Le modèle théorique retenu et notre enquête de terrain nous permettent de dessiner les contours de la notion « conducteur citoyen ». Ses différentes composantes sont : le respect scrupuleux de la réglementation, le souci des autres, la tolérance. Notre définition de départ se trouve considérablement enrichie.

Le conducteur citoyen selon nous.

Pour nous, le conducteur citoyen est une personne qui se déplace sur la route, espace public avec le souci permanent des autres. Il est attentif aux erreurs des autres (et aux siennes) pouvant mettre en cause la sécurité de tous. Cette approche donne un sens à toutes les décisions qu’il sera amené à prendre. La genèse d’un tel état d’esprit passe nécessairement par une conscience collective d’appartenance à un milieu : celui des usagers de la route. Si le civisme, c’est la capacité d’un citoyen à concevoir la différence entre son intérêt particulier et celui de la communauté, un comportement civique consiste à respecter les règles et les autres.

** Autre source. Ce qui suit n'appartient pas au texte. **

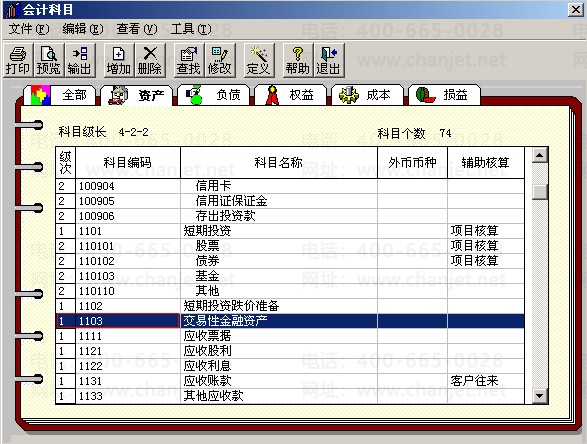Switch to the 损益 tab
This screenshot has width=587, height=444.
[x=444, y=95]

L’idée d’appartenance nous permet d’aller plus loin, de parler d’un conducteur citoyen. Ce dernier s’engage personnellement à bien se comporter sur la route, le plus souvent, d’ailleurs, sans autre contrepartie que le plaisir (ou la nécessité) d’exercer son sens civique. L’ouverture aux autres nécessite de consacrer à la conduite toute son attention, respecter les autres, en particulier les usagers faibles, respecter les règles, mais aussi l’esprit. L’attention à soi et aux autres, dans un souci de sécurité conduira à un plaisir évident de conduite et une approche de la circulation apaisée ; donc, respect, sécurité, mais aussi attentif au bien-être de l’autre seront les indicateurs d’une conduite citoyenne.

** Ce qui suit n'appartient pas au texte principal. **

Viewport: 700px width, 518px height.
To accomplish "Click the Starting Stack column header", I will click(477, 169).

Le conducteur citoyen respecte donc les règles, il est sensible à la sécurité, au confort des autres, il a connaissance de ce sentiment d’insécurité que lui-même ou les autres peuvent éprouver. Il abordera la route en s’interdisant toute incivilité et en adoptant en permanence un comportement qui incite les autres à en faire autant.

Nous pouvons évoquer la notion de « citoyen actif », chère à Alain MOUGNIOTTE 103 , à laquelle nous adhérons complètement. Pour nous, la conduite citoyenne renvoie d’abord à un sentiment d’appartenance à un groupe, celui des citoyens se déplaçant, comme membre parmi d’autres, égaux en droit, et aux actes personnels qui sont commandés par ce sentiment (le vote, pour prendre l’exemple le plus facile, ou l’intervention personnelle visant à faire cesser une situation inacceptable, pour en prendre un autre, sûrement plus significatif). Mais on sait que le modèle de la cité est un modèle abstrait, métaphysique 104 , qui ne rend compte qu’imparfaitement de notre société telle qu’elle est. Etre un citoyen « réel », c’est se situer aussi dans les systèmes, classes, institutions, conflits, etc.., qui comptent au moins autant que le suffrage universel ou la responsabilité morale élémentaire. C’est à la fois se situer cognitivement (savoir comment ça fonctionne et où on est placé soi-même) et se positionner activement.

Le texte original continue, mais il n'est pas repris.